Designer Glenn Martens is a child of the Nineties, clearly testified by his soundtrack (the 1991 dance hit “People Are Still Having Sex” by LaTour) and the collection which he presented at Y/Project, the brand he has helmed for just over a year.
Womenswear and menswear shown side by side seems to be more than just the juxtaposition of pre-fall collections and menswear presentations. The fact that genders are converging is often referenced in fashion, not just through the porosity of wardrobe boundaries. Standout pieces were the club kid hoodies, the ever-luxurious leather pieces and precisely tailored separates. It was tapped into that vein of imaginative basics that is anchored in the minimalist 90s. Seeing a designer like Martens rework these gives an idea of how powerhouses such as Celine, Jil Sander or Helmut Lang steered a course towards fashion-shattering pared-down silhouettes.

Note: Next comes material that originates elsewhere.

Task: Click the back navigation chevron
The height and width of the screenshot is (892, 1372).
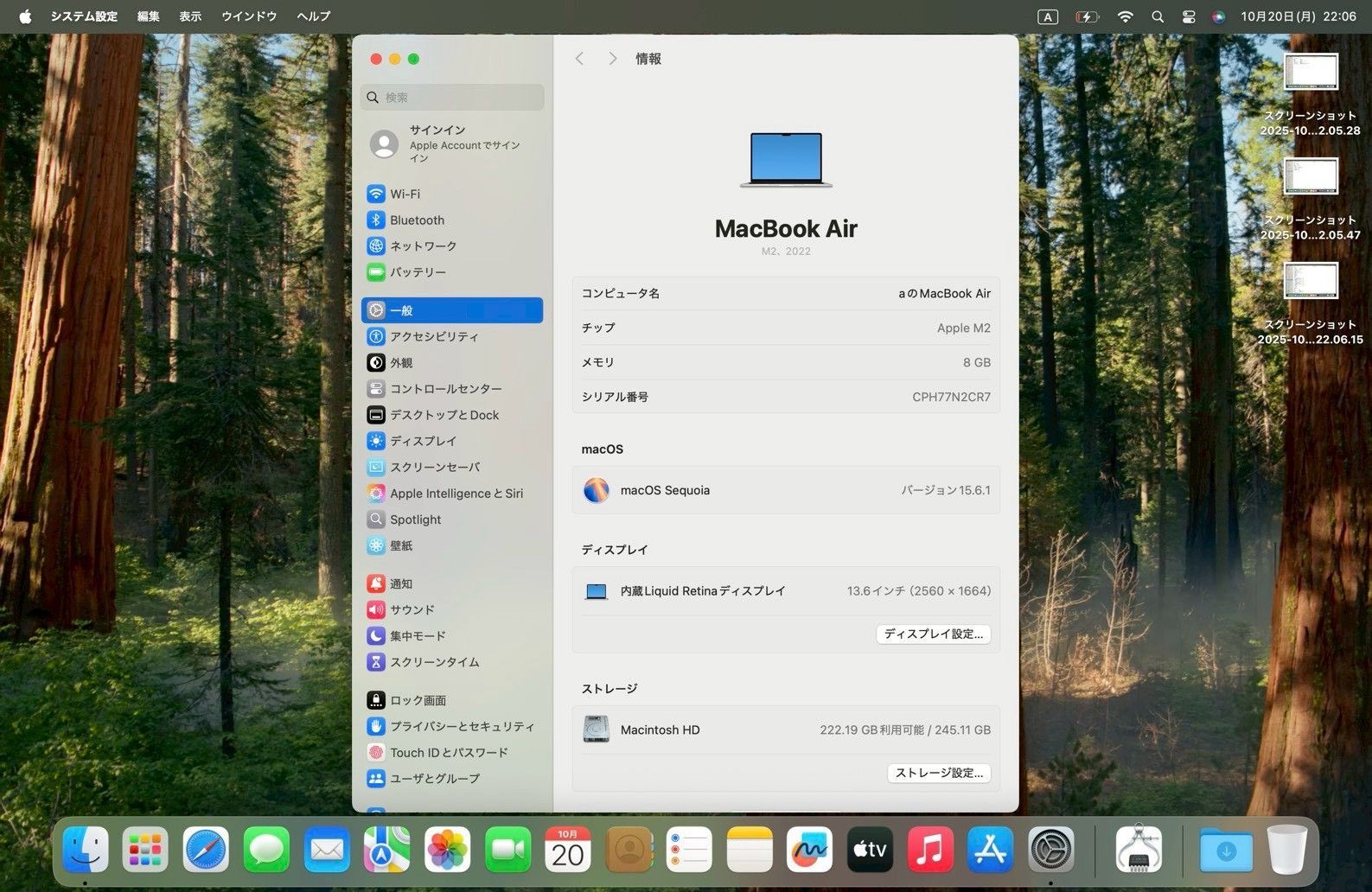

But to reduce this to a singular decade would have been to turn a blind eye on the synthetic shine of hologram vinyl and the very Cardin vibe exuded by a houndstooth tweed teddy and slacks ensemble. What all of this did point to was a glorification of youthful energy, a form of optimism embodied in shapes that were perhaps not entirely novel, but charmed nonetheless. The palette dominated by dark blues, with a dash of rhodoid red and classic camel for good measure, twisted the urban feel of this collection towards sophistication.
Although some of this felt like a glorification of youth, requiring bodies long and lean, there were plenty of well-conceived pieces to slake the appetites of Y/Project's appreciators of any age.
In the end, it was perhaps the slow inching away from the brand's early days that felt fresh and disquietingly novel all the same. Let's hope the solid foundation work laid by Martens' impeccable construction will continue to foster brand growth.